飼い猫が既に外との行き来がある生活を送っており、完全室内外にすることが難しい場合などは、猫免疫不全ウイルス(FIV)の予防ワクチンの接種を行うという方法があり、感染のリスクを低くすることができます。
人への感染について
猫エイズは人には感染しません。他の動物への感染もなく、猫同士での感染のみとされています。また、飼育されている動物の中で免疫不全を引き起こすウイルスがあるのは猫だけとされています。
猫エイズとペット保険について
新しく家族に猫を迎えた時、愛猫の病気やケガの治療費に備えるためにペット保険に加入する人もいるでしょう。猫免疫不全ウイルス(FIV)の感染予防のために家族として迎え入れた猫に行うワクチン接種は、予防のための費用になるためペット保険では補償対象外です。また、事前の抗体検査で猫免疫不全ウイルス(FIV)に感染していると分かっている猫は、ペット保険加入時の病歴や健康状態についての告知義務があるため契約は難しいでしょう。

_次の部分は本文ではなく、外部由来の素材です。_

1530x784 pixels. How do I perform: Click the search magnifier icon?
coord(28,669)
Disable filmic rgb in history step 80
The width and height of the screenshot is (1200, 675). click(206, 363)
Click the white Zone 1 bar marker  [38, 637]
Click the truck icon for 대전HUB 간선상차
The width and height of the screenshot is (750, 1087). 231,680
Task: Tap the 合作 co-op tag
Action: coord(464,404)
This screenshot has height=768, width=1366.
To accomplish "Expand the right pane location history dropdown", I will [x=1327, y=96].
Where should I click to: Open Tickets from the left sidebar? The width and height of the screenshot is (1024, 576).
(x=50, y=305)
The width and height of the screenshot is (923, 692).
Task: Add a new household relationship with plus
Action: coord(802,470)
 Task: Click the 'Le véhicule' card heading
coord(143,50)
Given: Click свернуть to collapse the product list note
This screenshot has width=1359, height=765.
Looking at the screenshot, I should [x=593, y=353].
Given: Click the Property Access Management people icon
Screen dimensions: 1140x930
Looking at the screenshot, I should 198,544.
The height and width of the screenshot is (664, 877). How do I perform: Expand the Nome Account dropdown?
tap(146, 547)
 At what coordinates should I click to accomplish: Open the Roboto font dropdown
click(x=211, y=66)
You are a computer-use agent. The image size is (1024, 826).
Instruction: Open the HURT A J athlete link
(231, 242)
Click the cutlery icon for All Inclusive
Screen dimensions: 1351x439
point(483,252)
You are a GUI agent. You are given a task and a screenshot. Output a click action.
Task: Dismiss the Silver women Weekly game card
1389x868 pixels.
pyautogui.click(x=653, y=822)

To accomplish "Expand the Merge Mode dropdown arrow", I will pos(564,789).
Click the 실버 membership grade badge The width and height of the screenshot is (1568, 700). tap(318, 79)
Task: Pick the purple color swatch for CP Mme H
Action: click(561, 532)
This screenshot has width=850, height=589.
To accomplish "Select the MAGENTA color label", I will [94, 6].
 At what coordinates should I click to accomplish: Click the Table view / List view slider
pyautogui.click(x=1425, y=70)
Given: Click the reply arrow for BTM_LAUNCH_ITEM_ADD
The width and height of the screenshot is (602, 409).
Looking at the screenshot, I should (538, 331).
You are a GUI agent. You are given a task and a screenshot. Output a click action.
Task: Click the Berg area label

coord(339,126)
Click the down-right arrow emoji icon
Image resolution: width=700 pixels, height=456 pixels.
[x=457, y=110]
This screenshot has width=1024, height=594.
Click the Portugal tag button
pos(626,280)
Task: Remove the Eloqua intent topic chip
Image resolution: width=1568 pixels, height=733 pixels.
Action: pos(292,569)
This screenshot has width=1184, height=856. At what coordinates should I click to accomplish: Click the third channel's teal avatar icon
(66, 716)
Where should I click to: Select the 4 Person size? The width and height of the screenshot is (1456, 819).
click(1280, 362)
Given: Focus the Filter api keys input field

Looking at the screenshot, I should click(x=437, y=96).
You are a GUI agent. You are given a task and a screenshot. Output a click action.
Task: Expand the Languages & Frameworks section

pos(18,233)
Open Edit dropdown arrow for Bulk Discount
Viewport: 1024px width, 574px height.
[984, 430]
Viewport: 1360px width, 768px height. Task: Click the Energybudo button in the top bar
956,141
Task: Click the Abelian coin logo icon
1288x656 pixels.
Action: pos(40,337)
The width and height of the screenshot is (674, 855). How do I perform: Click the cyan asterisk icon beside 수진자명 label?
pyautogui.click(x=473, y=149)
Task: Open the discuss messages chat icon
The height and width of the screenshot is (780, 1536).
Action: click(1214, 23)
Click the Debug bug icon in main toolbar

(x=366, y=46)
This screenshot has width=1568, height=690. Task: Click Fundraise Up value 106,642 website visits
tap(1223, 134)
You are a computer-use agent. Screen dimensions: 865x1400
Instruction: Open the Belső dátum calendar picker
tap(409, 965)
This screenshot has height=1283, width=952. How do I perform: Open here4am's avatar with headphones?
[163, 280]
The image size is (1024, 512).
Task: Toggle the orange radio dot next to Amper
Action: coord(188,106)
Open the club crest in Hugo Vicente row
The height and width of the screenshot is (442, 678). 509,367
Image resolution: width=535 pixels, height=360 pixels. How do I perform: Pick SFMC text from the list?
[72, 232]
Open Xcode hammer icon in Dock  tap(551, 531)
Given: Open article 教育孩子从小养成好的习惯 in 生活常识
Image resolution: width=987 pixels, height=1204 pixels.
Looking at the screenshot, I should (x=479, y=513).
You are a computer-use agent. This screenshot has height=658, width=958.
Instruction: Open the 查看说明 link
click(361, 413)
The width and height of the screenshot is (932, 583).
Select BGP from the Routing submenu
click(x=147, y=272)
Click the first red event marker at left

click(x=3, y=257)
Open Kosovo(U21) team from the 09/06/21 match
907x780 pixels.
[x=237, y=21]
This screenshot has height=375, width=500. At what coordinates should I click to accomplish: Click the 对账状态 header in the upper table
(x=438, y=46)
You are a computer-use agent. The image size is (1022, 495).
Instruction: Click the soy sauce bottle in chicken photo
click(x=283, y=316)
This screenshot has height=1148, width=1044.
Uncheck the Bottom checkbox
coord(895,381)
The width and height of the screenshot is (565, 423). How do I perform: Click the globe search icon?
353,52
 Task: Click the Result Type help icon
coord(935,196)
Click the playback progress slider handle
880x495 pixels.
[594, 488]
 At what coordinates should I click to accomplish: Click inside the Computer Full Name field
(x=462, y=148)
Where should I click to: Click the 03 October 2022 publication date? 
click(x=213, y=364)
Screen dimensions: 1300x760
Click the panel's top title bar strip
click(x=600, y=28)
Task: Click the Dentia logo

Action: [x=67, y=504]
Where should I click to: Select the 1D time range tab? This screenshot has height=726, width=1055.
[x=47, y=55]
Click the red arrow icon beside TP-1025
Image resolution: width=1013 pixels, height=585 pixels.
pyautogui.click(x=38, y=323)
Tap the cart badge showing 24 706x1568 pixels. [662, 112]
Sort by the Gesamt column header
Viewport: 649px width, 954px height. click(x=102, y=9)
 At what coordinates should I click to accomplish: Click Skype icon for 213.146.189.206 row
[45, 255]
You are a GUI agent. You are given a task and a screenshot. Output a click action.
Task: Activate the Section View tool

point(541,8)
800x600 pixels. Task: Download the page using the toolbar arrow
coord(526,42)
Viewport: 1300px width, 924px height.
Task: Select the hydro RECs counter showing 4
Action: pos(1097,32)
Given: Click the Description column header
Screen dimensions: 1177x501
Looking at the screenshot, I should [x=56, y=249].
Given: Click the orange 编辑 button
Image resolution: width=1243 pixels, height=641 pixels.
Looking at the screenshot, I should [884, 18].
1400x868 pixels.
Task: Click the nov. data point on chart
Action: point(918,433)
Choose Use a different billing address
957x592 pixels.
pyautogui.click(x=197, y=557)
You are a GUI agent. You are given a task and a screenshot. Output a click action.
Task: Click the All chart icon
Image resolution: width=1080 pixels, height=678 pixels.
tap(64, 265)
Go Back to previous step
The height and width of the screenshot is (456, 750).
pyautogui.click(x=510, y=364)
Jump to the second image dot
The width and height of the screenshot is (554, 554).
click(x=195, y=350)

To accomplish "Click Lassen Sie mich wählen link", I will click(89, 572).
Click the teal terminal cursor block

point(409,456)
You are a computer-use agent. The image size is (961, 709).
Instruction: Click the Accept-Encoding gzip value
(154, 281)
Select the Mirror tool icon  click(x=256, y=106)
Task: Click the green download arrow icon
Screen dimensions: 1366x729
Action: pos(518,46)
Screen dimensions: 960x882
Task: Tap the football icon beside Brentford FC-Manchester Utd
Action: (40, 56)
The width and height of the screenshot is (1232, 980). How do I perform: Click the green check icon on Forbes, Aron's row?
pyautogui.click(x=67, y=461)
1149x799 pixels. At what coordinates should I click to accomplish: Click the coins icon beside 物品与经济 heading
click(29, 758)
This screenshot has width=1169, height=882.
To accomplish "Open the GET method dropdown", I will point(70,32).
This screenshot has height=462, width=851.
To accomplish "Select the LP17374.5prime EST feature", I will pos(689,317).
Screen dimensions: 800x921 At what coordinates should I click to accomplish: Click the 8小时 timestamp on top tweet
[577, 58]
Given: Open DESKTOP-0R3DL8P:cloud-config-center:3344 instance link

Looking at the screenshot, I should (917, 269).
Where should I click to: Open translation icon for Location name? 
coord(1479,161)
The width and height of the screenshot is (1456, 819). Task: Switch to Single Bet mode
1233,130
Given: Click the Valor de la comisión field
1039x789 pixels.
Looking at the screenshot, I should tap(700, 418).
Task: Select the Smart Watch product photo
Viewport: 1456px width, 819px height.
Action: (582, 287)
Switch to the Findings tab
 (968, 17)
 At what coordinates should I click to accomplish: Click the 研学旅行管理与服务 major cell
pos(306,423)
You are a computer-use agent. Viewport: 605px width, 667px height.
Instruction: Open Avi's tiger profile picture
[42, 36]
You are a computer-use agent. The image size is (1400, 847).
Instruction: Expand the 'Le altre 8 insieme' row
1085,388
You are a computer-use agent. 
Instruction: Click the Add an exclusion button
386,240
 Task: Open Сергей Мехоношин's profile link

愛猫が既にペット保険に加入がある状態で、猫免疫不全ウイルス(FIV)に感染してしまった場合は、今後さまざまな疾患で動物病院への通院や治療が増えることが予想されます。加入する保険会社によっては、支払われる保険金に条件が付いたり更新が難しくなる場合もあるようです。加入するペット保険にそのような条件がない場合は、猫エイズによって引き起こされるさまざまな疾患で通院することになってしまってもペット保険で医療費の軽減をすることができます。愛猫が猫エイズに感染してしまうリスクを可能な限りなくすような生活環境にしてあげることが大切です。しかし、ペット保険は、万が一猫エイズになってしまった時の医療費やその他の病気やケガをしてしまった時の医療費に備えることができます。愛猫が末永く健康に暮らせるように医療費についてペット保険で備えることも検討しておきましょう。